Noé Perron

Personal information
- Born: 18 November 2000 (age 25) Belfort, France
- Height: 1.79 m (5 ft 10+1⁄2 in)

Figure skating career
- Country: Canada (since 2025) France (until 2025)
- Partner: Nadiia Bashynska (since 2025) Lou Terreaux (2016–25)
- Coach: Olivier Schoenfelder Marien de la Asuncion Muriel Zazoui Scott Moir Madison Hubbell Adrián Díaz
- Skating club: IAM London
- Began skating: 2005

= Noé Perron =

French-Canadian ice dancer (born 2000)

Noé Perron (born 18 November 2000) is a French ice dancer.
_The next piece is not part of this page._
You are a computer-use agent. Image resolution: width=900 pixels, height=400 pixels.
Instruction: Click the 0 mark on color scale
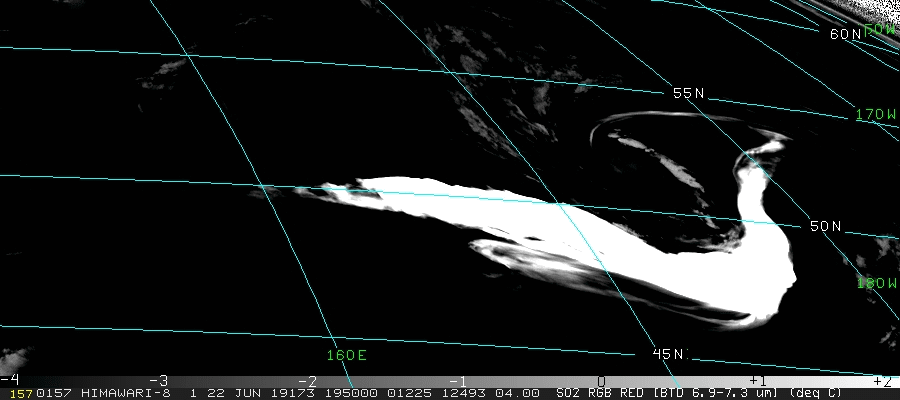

With former partner, Lou Terreaux, he is the 2022 Bavarian Open and Bosphorus Cup bronze medalist. The two represented France at the 2020 World Junior Championships.

== Career ==
Noé Perron began learning to skate in 2005.
=== Ice dance with Terreaux for France ===
As a young ice dancer, he skated with Clémence Vitti and Clara Ekici. He teamed up with Lou Terreaux by 2016. Early in their career, the two were coached by Eric Le Mercier.

Terreaux/Perron debuted on the ISU Junior Grand Prix (JGP) series in August–September 2018, placing eighth in Linz, Austria. They trained in Villard-de-Lans, coached by Karine Arribert-Narce, Violetta Zakhlyupana, and Vladimir Pastukhov.

Terreaux/Perron retained the same coaches for the 2019–20 season. They had two JGP assignments, placing sixth in France and eighth in Russia. Silver medalists at the French Junior Championships, they were named in France's team to the 2020 World Junior Championships in Tallinn. The two finished fifteenth overall in Estonia after placing fifteenth in both segments.

==== 2021–22 season ====
Terreaux/Perron made their senior international debut in October 2021, at the 2021 Master's de Patinage and 2021 Trophée Métropole Nice Côte d'Azur, where they finished sixth and eighth, respectively. Going on to compete on the 2021–22 ISU Challenger Series, the duo finished sixth at the 2021 CS Denis Ten Memorial Challenge. They would subsequently finish fifth at the 2021 Open d'Andorra.

In December, the team finished sixth at the 2022 French Championships. They would then finish the season by winning bronze at the Bavarian Open in Oberstdorf, Germany.

==== 2022–23 season ====
Terreaux/Perron started the season by finishing sixth at the 2022 CS Nebelhorn Trophy before subsequently finishing fifth at the 2022 Master's de Patinage. Continuing to compete on the 2022–23 ISU Challenger Series, they placed eleventh at the 2022 CS Budapest Trophy and fourth at the 2022 CS Ice Challenge. They would then win bronze at the 2022 Bosphorus Cup.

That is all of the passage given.